Note: You can also check remote sessions connected to the local server using qwinsta command


Open Environment Variable Window (as Admin)

You can either use the RunasAdmin or a direct command to get your advanced system properties opened as a system

C:\> RunAs.exe /user:Administrator "rundll32 sysdm.cpl,EditEnvironmentVariables"
Enter the password for Administrator: ***

--- Option 2 direct access as admin:
C:\> SystemPropertiesAdvanced
Note: Once the window is displayed –> click environment variables


Scheduler via Command Line

In this example, we will create a task that runs a cleanup script and add it to the task scheduler for a nightly run (10 PM)

Script : archive_cleanup.ps1
1. Define the trigger, user, and action
$Trigger= New-ScheduledTaskTrigger -At 10:00pm –Daily 
$Action= New-ScheduledTaskAction -Execute "PowerShell.exe" -Argument "-ExecutionPolicy Bypass -File J:\archive_cleanup.ps1" 

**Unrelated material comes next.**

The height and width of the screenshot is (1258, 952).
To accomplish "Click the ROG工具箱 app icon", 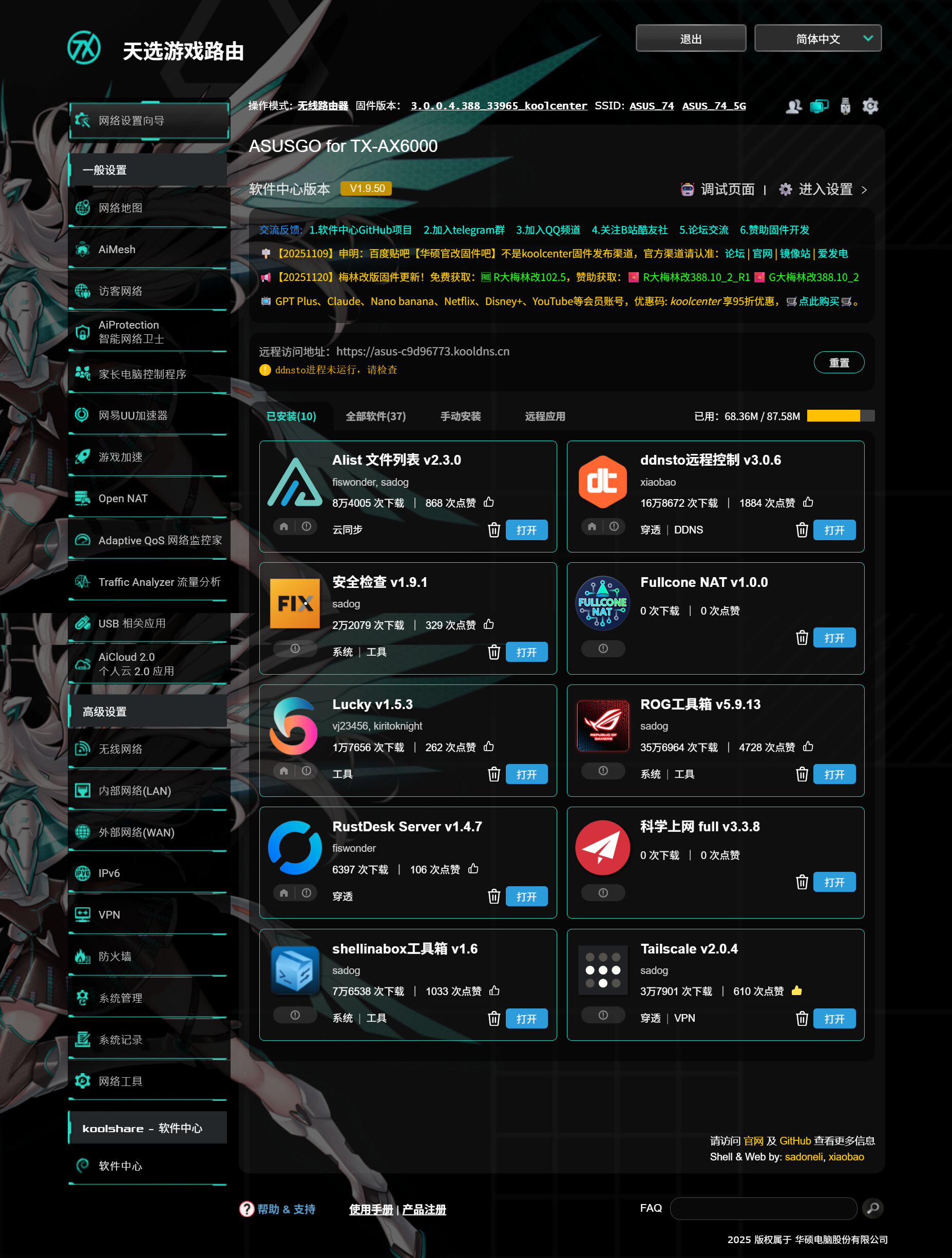I will pyautogui.click(x=603, y=726).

2. Create and specify the name of the task
Register-ScheduledTask -TaskName "CleanupDBarchives" -Trigger $Trigger -User $User -Action $Action -RunLevel Highest –Force 



  • These entries have accompanied my day to day work on Windows servers for quite sometime

  • It might become redundant when you regularly look for the same thing in Google without remembering the Syntax

  • This will finally replace my messy text file, so I won’t waste time looking for quick Command-Line tricks on Windows

  • The goal was to get this accessible to me in the first place but I hope it will be a good reference for those non GUI fans, who are usually allergic to NT OS.